Distinto fue el recorrido de los cables del Departamento de Estado. Hacia septiembre de 2011, la difusión de los 251.000 documentos de WikiLeaks ya había acercado tres oleadas. Para la primera, Assange, un hackactivista del siglo XXI, se asoció con cinco damas honorables del hemisferio norte, categoría siglo XX (Del Spiegel, El País y Le Monde) y XIX (The New York Times, The Guardian). En el atardecer del 28 de noviembre de 2010, juntos lanzaron la promesa global de “información transparente contra el secretismo de los gobiernos”.
Al poco tiempo, WikiLeaks buscó pistas de aterrizaje en la periferia. Al menos en América Latina, sus partners fueron, sobre todo, medios tradicionales que aportaron el beneficio de la proximidad y el perjuicio de la uniformidad editorial.
No fue del todo el caso de la Argentina, donde los puertos de entrada resultaron un medio de izquierda y otro conservador, pero a la hora de los libros — como Argenleaks, de O’Donnell — nos enteraríamos de que la suma de dos sesgos editoriales no equivale a disponer de toda la información.

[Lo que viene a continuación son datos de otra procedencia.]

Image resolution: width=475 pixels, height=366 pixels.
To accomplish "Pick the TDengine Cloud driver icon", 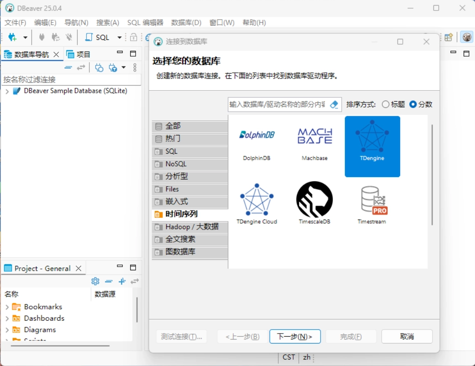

El affaire entre Assange y las Damas del Primer Mundo terminó mal. La acusación más grave contra el fundador de WikiLeaks fue que no le importaba poner en riesgo la vida de fuentes citadas en los cables redactados por las embajadas estadounidenses. Con diez meses del Cablegate en el aire, Assange y los suyos terminaron de colgar todos los textos diplomáticos en Internet. (Al cierre de esta nota, se desconocían ejecuciones sumarias de informantes del Departamento de Estado cometidas por feroces dictaduras o carteles del narcotráfico).
Por entonces, los medios latinoamericanos decían que no quedaba una gota de leche de la vaca WikiLeaks. No era cierto; faltaba descubrir sus propias huellas.
La relación conflictiva entre gobiernos y medios tradicionales venía estructurando el debate político en la región, y sin embargo, editores y empresarios periodísticos quedaron a salvo de la megafiltración. ¿No era noticia que la Embajada de Estados Unidos compartiera el objetivo del gobierno kirchnerista — no los motivos — de reducir el poder dominante de Clarín? ¿No importaba que los hermanos Saguier hubieran expresado sospechas ante el embajador Earl Anthony Wayne, no sólo de que el gobierno pinchaba las comunicaciones de la redacción, sino de que estaba involucrado en un robo y un secuestro virtual contra periodistas de La Nación? ¿Y que la Embajada en Caracas hubiera recriminado al Grupo Cisneros, dueño del exitoso canal Venevisión, su pacto con Hugo Chávez mientras el gobierno le retiraba la licencia a RCTV, tan coorganizadores todos ellos del golpe de 2002?
¿Sabría el presidente ecuatoriano Rafael Correa, a la hora de acusar Assange de “romper las leyes de Estados Unidos”, que los textos de WikiLeaks exponían el fastidio de la Embajada en Quito ante el insistente reclamo de intervención que le formulaban opositores, empresarios de medios, periodistas y ONG?
¿Qué pasaba con el periodismo profesional y sus estándares éticos? ¿Dónde se alojaba la transparencia informativa frente al secretismo de los gobiernos?
El ICIJ informa en su página web que en los primeros días de mayo liberará la lista completa de hologramas anotados por el estudio Mossack Fonseca y de todas las personas allí implicadas. Los involucrados (SZ, ICIJ y La Nación) coinciden en que la divulgación no será total, ya que hay datos que “no son interesantes” o vulneran la privacidad de personajes no públicos.
Los aportantes al Consorcio son magnates y emporios de origen holandés (Van Vliet), estadounidense (Soros, Ford, Hewlett-Packard, Pew-Sunoco, Pulitzer), suizo (Rausing) y galés (Admiral), a traves de fundaciones y sellos.
En el caso de los cables del Departamento de Estado, la firmeza de WikiLeaks permitió vencer criterios editoriales ajenos a la transparencia informativa. Veremos si el “ímpulso moral” de la fuente del SZ llega a tanto.